Tapi, kalau sekarang Vanuatu tidak seia sekata dengan Indonesia dalam masalah
Papua bahkan cenderung mendiskreditkan bangsa Indonesia, maka bangsa Indonesia
harus mencatat “Vanuatu bukan tetangga yang baik, karena sikapnya yang membalas
kebaikan Indonesia dengan menyerang Indonesia atau bagaikan air susu dibalas
dengan air tuba”. Rakyat Papua juga perlu bertanya, apakah Vanuatu dapat
dipercaya ? Kemudian juga layak bertanya bagaimana makna strategis kasus Papua
dan apa keuntungannya bagi negara-negara lain seperti Commenwealth, Australia,
USA dan Perancis termasuk Vanuatu jika Papua “lepas” dari Indonesia? Menjadi
aktivis zaman sekarang harus cerdas dan menguasai geopolitik global, bukan
sekedar “berteriak-teriak” yang tidak jelas !

- _BARIS YANG DIBERIKAN_:
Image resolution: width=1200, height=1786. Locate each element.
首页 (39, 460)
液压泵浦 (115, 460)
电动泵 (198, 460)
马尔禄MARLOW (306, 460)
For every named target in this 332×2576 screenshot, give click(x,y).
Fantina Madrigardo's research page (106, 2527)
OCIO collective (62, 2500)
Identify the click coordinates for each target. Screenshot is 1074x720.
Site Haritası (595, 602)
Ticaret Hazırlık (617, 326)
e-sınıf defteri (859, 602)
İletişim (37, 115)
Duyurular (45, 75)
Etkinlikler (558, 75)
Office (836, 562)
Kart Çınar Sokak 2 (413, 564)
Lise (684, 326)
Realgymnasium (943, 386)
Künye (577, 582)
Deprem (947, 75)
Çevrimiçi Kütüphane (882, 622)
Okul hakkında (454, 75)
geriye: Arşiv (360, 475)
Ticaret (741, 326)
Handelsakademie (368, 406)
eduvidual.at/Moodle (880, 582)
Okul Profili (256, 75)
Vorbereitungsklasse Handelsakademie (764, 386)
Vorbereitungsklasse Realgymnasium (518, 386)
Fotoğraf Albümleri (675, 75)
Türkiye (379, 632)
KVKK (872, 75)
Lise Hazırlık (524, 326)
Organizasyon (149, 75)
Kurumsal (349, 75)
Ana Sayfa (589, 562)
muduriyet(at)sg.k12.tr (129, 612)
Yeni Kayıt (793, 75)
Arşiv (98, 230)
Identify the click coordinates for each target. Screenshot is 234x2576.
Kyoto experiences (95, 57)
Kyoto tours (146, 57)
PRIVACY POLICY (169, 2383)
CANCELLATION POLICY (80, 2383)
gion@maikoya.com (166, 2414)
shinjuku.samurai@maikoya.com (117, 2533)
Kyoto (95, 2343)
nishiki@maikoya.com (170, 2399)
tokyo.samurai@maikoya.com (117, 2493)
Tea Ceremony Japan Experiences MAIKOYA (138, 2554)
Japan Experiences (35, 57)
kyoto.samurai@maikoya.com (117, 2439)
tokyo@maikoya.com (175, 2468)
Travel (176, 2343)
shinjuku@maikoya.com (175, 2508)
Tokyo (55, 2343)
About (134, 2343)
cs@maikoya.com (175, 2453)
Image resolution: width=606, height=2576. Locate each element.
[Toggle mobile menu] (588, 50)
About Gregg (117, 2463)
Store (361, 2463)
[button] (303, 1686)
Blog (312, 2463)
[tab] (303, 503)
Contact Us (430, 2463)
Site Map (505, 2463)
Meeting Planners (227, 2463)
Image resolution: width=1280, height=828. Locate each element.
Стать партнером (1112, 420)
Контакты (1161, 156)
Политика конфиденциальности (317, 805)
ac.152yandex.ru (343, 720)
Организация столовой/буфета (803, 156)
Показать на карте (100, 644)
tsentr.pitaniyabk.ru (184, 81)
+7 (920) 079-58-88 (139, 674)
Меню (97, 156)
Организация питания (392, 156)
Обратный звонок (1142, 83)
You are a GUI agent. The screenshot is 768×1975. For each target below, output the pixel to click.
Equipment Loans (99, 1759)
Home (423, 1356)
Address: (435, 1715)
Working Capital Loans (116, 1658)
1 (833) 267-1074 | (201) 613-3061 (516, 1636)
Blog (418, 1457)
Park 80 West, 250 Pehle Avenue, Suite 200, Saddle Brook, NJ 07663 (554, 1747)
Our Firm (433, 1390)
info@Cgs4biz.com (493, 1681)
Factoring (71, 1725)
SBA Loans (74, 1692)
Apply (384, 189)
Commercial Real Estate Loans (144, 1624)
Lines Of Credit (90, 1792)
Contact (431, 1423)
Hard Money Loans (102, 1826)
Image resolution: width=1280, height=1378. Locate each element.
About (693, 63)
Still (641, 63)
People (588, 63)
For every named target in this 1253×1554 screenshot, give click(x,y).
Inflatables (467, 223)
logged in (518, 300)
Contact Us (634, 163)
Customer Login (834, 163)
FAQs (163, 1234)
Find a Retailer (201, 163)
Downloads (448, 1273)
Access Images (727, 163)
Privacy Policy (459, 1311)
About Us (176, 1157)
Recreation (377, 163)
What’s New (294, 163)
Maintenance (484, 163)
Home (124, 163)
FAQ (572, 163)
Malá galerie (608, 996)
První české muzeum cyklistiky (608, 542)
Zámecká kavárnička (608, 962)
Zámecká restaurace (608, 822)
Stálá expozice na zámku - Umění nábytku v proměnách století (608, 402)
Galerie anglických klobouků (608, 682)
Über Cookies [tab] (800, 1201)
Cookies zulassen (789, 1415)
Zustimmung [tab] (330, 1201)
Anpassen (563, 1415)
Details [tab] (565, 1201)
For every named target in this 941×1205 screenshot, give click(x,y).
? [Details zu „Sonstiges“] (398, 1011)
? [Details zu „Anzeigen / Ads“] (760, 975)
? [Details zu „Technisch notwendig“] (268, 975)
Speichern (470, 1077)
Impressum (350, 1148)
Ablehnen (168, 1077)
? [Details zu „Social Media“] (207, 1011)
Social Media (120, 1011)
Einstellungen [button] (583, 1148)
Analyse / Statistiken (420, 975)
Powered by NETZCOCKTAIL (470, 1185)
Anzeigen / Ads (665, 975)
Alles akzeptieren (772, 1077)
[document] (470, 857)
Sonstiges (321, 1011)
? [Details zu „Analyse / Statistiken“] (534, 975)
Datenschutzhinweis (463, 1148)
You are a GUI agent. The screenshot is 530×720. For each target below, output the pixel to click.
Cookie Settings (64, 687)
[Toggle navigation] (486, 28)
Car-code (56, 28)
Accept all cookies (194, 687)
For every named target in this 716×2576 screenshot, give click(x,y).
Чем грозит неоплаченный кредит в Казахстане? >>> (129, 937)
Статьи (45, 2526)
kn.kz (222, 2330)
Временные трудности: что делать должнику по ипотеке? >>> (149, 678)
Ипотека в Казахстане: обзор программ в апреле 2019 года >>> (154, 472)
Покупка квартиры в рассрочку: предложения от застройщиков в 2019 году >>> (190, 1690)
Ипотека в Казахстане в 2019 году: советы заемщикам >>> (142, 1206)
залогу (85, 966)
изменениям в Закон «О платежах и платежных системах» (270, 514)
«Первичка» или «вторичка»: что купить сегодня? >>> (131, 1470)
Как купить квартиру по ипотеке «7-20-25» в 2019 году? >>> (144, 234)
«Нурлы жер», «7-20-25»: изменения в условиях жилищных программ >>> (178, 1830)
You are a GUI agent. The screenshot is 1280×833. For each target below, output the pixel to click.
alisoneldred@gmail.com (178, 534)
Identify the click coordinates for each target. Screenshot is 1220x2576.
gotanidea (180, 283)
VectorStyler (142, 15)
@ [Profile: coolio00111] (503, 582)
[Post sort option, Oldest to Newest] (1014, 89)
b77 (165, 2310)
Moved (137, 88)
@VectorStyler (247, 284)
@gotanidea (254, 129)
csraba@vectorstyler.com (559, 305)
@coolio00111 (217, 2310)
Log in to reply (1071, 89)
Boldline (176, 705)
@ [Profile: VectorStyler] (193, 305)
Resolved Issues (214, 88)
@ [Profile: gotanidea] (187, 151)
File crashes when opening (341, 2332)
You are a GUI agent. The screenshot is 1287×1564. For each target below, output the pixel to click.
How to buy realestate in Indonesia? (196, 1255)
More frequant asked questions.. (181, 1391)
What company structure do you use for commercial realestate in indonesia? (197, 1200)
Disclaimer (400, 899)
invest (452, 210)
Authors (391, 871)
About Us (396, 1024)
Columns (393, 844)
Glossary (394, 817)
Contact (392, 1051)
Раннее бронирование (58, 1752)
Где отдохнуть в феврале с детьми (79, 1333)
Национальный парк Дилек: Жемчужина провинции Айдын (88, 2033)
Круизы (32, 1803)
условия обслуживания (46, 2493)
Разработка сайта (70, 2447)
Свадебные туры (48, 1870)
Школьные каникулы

- _TUGAS ANDA_: Tuliskan kembali bagian teks tentang Vanuatu dan Papua mulai dari “Tapi, kalau sekarang” sampai dengan “tidak jelas !”, sama persis seperti di teks. Baris-baris di atas tidak diperlukan.

- _HASIL DI BAWAH_:
Tapi, kalau sekarang Vanuatu tidak seia sekata dengan Indonesia dalam masalah
Papua bahkan cenderung mendiskreditkan bangsa Indonesia, maka bangsa Indonesia
harus mencatat “Vanuatu bukan tetangga yang baik, karena sikapnya yang membalas
kebaikan Indonesia dengan menyerang Indonesia atau bagaikan air susu dibalas
dengan air tuba”. Rakyat Papua juga perlu bertanya, apakah Vanuatu dapat
dipercaya ? Kemudian juga layak bertanya bagaimana makna strategis kasus Papua
dan apa keuntungannya bagi negara-negara lain seperti Commenwealth, Australia,
USA dan Perancis termasuk Vanuatu jika Papua “lepas” dari Indonesia? Menjadi
aktivis zaman sekarang harus cerdas dan menguasai geopolitik global, bukan
sekedar “berteriak-teriak” yang tidak jelas !